The Fraser River port has 270 kilometres of shoreline to guard, which includes the river plus three deepwater ports. Nevertheless, Erdman says, the Canadian ports are spending millions and working closely with the federal government to secure their facilities.
North American railways have also "excelled" in making the sector secure, according to security expert Flemming.
Canadian Pacific Railway (CPR) spokesman Ed Greenberg says since 9/11, North American freight railroads have developed a progressive series of security measures and are constantly looking to enhance procedures as the threats change.
Installing surveillance and monitoring technology and protecting sensitive information on the transportation of regulated commodities - or hazardous goods - are examples of how CPR and other railways try to keep the rails safe, he says.
CPR also has its own "highly trained" police service that patrols the company's rail lines and yards, he adds.
"Our employees ... all receive regular training from our police service in terms of being more aware of this sort of issue. That's part of the plan, but we have a number of other security and survey measures that I can't go into publicly."
Nor does CPR want to speculate out loud about the kinds of threats it faces.
"Let me just say that our police service is working with RCMP, local police agencies and customs agencies on both sides of the border. We're all very aware of any (threat) issue that is out there in the world today," says Greenberg.
Meanwhile, opportunities abound for sharp entrepreneurs able to develop high-tech security equipment.

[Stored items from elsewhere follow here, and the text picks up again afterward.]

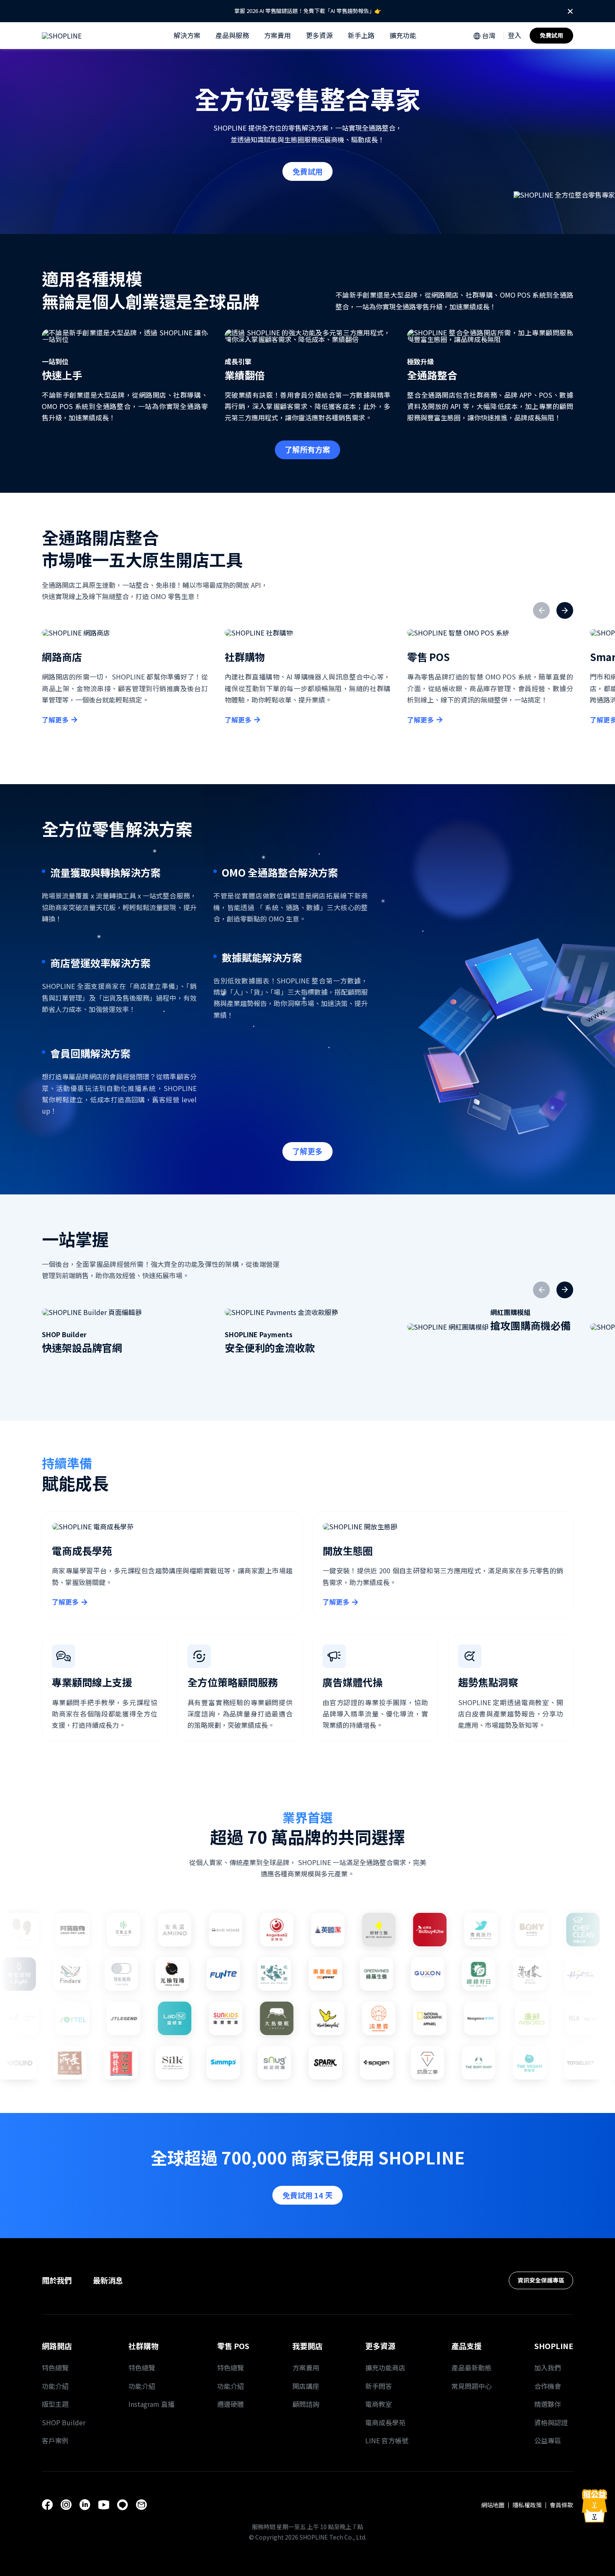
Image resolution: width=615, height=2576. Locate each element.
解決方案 (187, 35)
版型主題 (55, 2404)
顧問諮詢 (305, 2404)
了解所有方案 (307, 449)
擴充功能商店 (385, 2367)
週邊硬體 (230, 2404)
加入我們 (547, 2367)
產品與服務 (232, 35)
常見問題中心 (471, 2386)
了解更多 (55, 720)
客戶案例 (55, 2440)
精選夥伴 (547, 2404)
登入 (514, 35)
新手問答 (378, 2386)
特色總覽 (55, 2367)
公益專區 (547, 2440)
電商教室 (378, 2404)
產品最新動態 (471, 2367)
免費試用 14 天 (307, 2195)
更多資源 (319, 35)
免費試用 (551, 35)
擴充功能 (403, 35)
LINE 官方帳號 (386, 2440)
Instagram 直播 (151, 2404)
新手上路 (361, 35)
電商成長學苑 (385, 2422)
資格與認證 (551, 2422)
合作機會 (547, 2386)
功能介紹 (55, 2386)
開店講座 (305, 2386)
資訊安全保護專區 (541, 2280)
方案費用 (277, 35)
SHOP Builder (63, 2422)
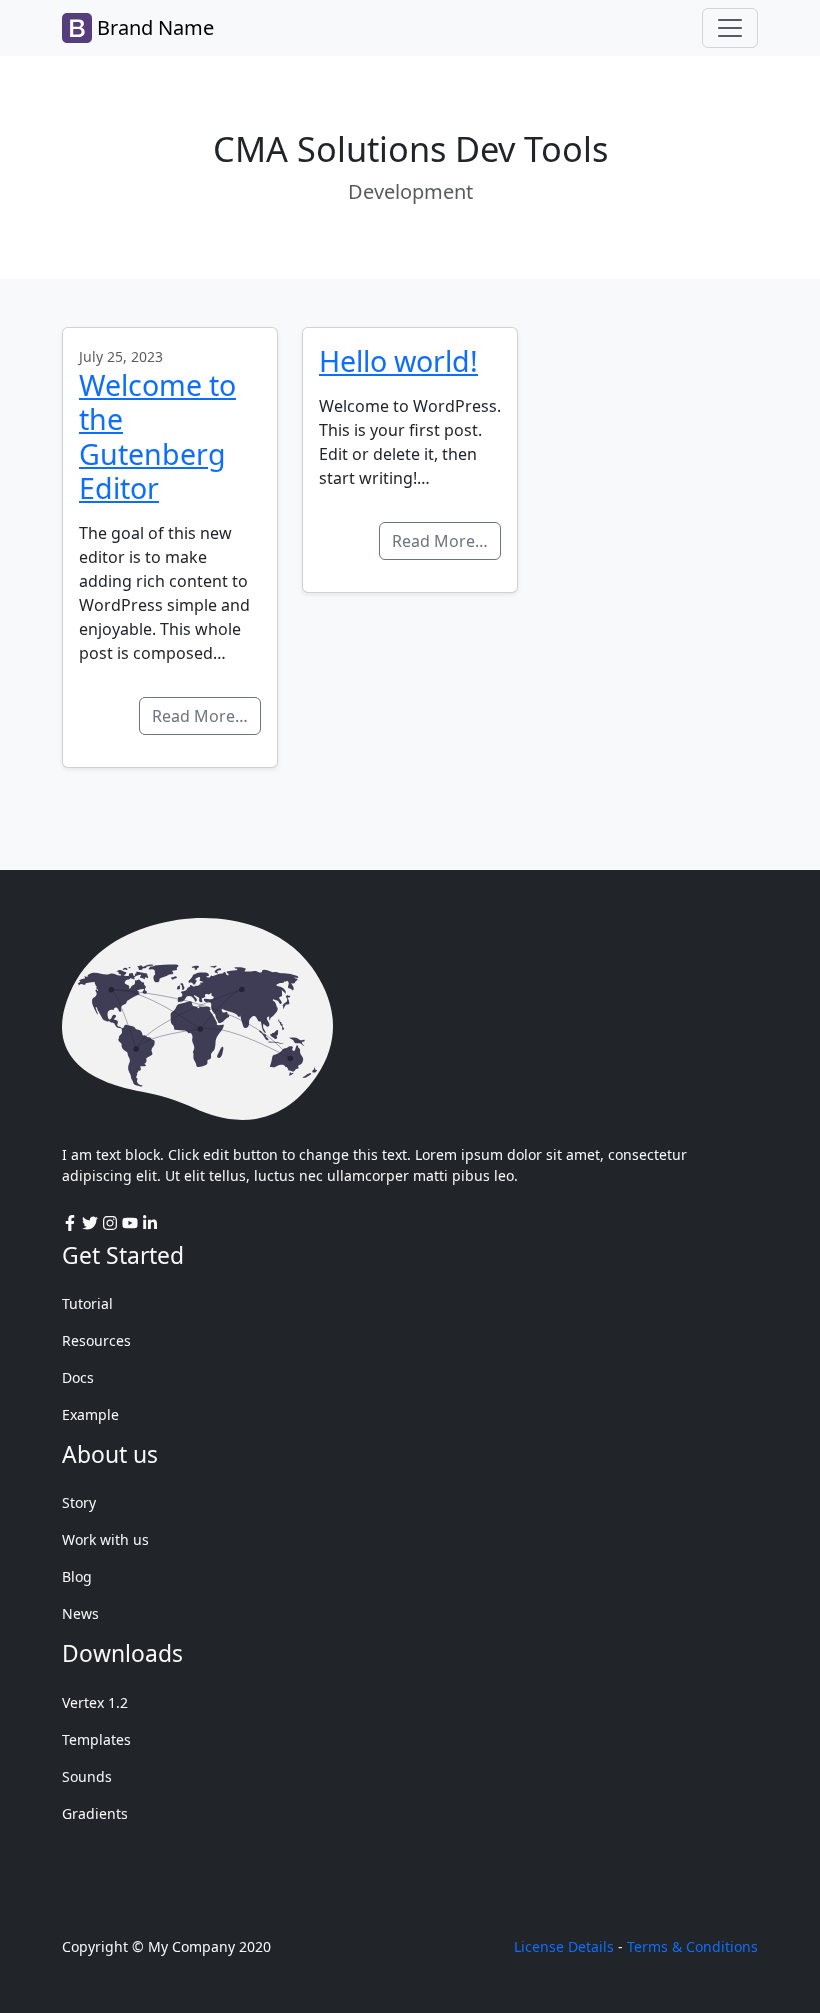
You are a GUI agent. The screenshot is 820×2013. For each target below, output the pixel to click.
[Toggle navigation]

The worldwide market for airport security services alone is about $60 billion, says John Reid, president of the Canadian Advanced Technology Alliance (CATAAlliance) - a coalition of Canadian high-tech companies. He says while Canada is largely a niche player within the global industry, it does have some core strengths.
"We've got some robotic applications, sensor devices, radio tag identifiers ... there are pockets of excellence" in Canada, Reid says. "It's a significant opportunity because everything is a global market, so if you're going to pick areas where you're going to develop new niche expertise, that could be taking an existing product and seeing whether it could be applied to airport security."
Ottawa-based Frontline Robotics is just one Canadian company that recognized opportunities in the transportation industry early on. Among its products are mobile, intelligent robots to detect terrorist threats.
The company is testing its system in Korea and will soon begin trials at Ottawa's international airport. Frontline is also in talks with "a major airport" south of the border, says company CEO Rob Richards.
Richards says with hundreds of airports in North America and thousands worldwide, opportunities for companies like his abound, especially in today's geopolitical landscape.
"It's a huge market, given the world we live in - unfortunately - where there's an elevated level of threat, and transportation infrastructure is high on the list of terrorist targets because it has such an impact on economies," he says.
The company, which began operations early in 2001, looks forward to wrapping up its trials this year and to begin rolling out commercial products by 2007.